DIY Makers, Hobbyists, and Experimenters Get Professional Software. National Instruments has come out with a $49 version of LabView. According to the article, “Called the LabVIEW Home Bundle, this is a fully operational version of the core NI product that can be used to speed up and simplify experimentation by making programming less of a problem.” I’m not having much success with the software bundled with my new digital scope (more on that later, but it’s been very disappointing), and I know LabView is quality software, so I’m seriously thinking about purchasing this package. NOTE: If you’re a student, you can buy a Student Edition of LabView for as little as $20!
Q&A: Digi-Key’s Larson Looks Back—And Ahead. I found this interesting as DigiKey actually started out as a place for hobbyists to get parts. The CEO says, “In the early days, Ron was a graduate student at the University of Minnesota, and he was a very active ham radio enthusiast. While he was still in school, he put together a kit [of electronic parts] for sending Morse code, and he would sell these kits at ham radio fairs.” Now, of course, it’s a major electronic components distributor.
Understanding Mixers and Their Parameters. While written for engineers, not radio amateurs, it’s not heavy on the math and just might give you a better understanding of mixers and some of the terminology associated with them.
Elwood Downey says
I used labview on a pretty big project and it was a disaster. I call it a manager’s delight because one can very quickly draw up a small project with little coding and they get a great first impression. So you might like it for your personal work bench. But when it comes to the details that real programmers deal with in instrument control and complex math algorithms it becomes very cumbersome to use. We used it to control the adaptive optics system at a major telescope in Arizona and finally gave up, it just could not handle the complexity. When we recoded all the vi’s in C++ and Qt everything worked much better. So if you want to play with it, fine, just keep in mind that the investment you will make in learning to use labview will not apply elsewhere (it’s a unique architecture) and will not be a stepping stone to more or larger situations.
Dan KB6NU says
Interesting that you had such a bad experience with LabView. I covered the product when I wrote for Test&Measurement World magazine. It has been around for at least 25 years and has many devoted users. I would guess that some of them have developed some pretty complex programs with it.
I don’t expect that I’d be doing anything terribly complex with it. Certainly nothing approaching the complexity of your project. All I want is something that can control a couple of instruments and perhaps munch on the data a little.
Dave, N8SBE says
Labview is like some programming languages (Visual Basic comes to mind) — easy to do something 80% of the way, impossible to do it 100% of the way.

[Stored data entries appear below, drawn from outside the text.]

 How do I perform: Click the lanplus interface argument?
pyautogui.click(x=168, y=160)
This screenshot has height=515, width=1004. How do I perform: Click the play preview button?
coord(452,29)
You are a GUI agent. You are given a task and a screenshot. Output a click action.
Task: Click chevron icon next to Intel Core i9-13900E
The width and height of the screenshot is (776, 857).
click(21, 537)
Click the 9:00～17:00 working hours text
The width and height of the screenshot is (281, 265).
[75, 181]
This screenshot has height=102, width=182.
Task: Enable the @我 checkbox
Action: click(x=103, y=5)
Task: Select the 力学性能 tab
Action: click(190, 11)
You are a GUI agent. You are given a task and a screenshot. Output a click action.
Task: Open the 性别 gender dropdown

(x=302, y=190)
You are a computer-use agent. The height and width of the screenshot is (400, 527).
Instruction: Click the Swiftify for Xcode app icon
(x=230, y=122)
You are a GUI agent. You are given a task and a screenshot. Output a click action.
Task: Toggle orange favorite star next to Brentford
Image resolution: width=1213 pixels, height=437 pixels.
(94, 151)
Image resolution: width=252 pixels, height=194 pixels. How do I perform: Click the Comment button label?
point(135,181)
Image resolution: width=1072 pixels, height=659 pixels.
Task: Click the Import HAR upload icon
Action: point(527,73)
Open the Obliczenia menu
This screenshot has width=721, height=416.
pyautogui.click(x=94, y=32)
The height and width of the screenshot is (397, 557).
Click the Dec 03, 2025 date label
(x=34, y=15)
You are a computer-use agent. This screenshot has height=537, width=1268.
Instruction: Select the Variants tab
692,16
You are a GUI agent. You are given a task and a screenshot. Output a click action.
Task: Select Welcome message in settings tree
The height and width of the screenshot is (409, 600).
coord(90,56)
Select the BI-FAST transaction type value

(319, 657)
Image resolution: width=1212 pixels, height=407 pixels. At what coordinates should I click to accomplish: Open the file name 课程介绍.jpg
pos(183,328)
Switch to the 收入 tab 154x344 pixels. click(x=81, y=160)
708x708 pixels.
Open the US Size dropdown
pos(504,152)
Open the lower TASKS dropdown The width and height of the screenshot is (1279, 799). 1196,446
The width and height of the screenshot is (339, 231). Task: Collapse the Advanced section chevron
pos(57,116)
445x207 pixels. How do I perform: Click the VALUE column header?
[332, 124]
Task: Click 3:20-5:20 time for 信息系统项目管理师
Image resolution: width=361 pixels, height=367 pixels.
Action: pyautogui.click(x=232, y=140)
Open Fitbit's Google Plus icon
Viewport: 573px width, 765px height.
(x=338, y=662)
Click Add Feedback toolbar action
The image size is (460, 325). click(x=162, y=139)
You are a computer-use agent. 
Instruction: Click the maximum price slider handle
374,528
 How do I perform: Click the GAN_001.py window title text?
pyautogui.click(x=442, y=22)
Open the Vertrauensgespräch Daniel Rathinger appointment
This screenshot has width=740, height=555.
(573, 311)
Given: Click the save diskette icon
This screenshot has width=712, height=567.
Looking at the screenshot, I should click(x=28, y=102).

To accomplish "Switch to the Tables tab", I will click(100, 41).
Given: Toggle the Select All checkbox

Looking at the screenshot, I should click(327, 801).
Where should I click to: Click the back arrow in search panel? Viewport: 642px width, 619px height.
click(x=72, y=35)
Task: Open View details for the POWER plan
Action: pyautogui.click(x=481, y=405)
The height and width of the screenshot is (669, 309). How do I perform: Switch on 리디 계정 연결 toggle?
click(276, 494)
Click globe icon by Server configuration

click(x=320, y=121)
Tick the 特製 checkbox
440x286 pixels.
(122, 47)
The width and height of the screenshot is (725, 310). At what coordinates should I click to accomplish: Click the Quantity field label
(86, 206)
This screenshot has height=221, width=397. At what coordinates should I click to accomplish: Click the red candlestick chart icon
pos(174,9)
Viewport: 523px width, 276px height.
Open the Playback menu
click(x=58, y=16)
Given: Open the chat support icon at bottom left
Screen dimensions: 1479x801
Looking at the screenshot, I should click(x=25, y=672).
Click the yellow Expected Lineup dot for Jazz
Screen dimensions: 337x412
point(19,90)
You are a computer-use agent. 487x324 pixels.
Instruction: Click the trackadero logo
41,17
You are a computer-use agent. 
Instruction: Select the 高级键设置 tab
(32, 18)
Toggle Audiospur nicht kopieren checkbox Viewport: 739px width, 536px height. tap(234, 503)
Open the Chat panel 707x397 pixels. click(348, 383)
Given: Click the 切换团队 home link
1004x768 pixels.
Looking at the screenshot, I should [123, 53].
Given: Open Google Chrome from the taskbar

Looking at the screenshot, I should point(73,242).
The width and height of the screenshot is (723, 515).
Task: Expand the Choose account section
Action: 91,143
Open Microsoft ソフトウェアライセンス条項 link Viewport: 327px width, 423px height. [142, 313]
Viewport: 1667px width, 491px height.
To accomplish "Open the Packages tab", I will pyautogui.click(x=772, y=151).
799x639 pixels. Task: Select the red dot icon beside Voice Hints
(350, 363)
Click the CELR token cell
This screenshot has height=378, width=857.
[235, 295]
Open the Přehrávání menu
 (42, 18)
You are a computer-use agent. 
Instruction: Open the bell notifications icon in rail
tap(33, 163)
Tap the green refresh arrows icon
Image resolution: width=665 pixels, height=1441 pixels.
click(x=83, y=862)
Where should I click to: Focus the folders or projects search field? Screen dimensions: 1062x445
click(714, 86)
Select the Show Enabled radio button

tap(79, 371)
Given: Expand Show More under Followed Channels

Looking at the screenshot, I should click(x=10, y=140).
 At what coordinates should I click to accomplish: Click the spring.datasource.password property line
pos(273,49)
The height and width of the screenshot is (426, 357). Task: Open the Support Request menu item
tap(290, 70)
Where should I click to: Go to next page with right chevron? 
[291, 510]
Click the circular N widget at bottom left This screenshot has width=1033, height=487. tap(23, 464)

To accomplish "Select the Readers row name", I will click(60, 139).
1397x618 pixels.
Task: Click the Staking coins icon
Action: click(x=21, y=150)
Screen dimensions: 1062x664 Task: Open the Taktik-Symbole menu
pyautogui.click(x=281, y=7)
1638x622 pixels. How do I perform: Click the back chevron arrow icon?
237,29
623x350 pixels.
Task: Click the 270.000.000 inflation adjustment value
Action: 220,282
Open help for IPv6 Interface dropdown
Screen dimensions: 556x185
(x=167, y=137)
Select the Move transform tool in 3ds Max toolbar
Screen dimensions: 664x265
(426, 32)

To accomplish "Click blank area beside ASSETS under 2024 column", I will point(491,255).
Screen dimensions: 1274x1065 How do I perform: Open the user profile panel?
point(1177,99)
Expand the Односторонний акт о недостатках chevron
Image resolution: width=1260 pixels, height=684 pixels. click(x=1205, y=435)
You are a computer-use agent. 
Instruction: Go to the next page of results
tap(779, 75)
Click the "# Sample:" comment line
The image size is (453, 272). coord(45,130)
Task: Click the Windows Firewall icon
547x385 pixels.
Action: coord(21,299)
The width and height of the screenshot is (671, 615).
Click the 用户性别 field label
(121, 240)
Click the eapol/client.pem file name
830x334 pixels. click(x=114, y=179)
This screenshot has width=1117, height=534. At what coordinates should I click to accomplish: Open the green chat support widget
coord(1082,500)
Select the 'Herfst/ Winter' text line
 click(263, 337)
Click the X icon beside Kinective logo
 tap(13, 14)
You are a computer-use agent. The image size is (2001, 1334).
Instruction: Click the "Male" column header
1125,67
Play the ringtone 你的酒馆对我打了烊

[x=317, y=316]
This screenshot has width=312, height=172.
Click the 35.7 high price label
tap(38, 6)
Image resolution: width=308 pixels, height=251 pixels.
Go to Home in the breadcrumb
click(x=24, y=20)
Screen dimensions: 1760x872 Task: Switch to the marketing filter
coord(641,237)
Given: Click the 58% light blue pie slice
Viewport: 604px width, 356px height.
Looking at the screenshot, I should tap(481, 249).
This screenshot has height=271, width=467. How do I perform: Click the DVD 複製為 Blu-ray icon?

So, if you want to mock up something quickly, OK. But, if you want to ‘seal it off’ and make it useful to uninitiated users, it gets pretty hairy. We use it a lot to automate overnight tests in our electrical labs, but you could never use it for production code. It’s just not meant for that.
Dan KB6NU says
If by “production code,” you mean code that will run in a product, you’re right. I’m sure National Instruments would argue with you, though, if you meant code running in a production test system.